Directions :: Please copy exactly the lines from the top of the data through the line containing "Click the Rank column header", and nothing else.

━━━ Raw data

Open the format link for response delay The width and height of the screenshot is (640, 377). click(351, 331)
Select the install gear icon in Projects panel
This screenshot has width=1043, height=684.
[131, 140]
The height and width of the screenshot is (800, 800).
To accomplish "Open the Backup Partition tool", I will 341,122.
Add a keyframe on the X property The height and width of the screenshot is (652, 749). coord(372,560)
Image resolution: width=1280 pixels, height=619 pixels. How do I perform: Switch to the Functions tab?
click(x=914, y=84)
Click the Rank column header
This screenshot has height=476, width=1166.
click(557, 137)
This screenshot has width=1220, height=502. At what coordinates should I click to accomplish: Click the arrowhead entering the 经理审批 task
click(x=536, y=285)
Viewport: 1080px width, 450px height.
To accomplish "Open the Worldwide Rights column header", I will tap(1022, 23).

━━━━━━

Response area ::
Open the format link for response delay The width and height of the screenshot is (640, 377). click(351, 331)
Select the install gear icon in Projects panel
This screenshot has width=1043, height=684.
[131, 140]
The height and width of the screenshot is (800, 800).
To accomplish "Open the Backup Partition tool", I will 341,122.
Add a keyframe on the X property The height and width of the screenshot is (652, 749). coord(372,560)
Image resolution: width=1280 pixels, height=619 pixels. How do I perform: Switch to the Functions tab?
click(x=914, y=84)
Click the Rank column header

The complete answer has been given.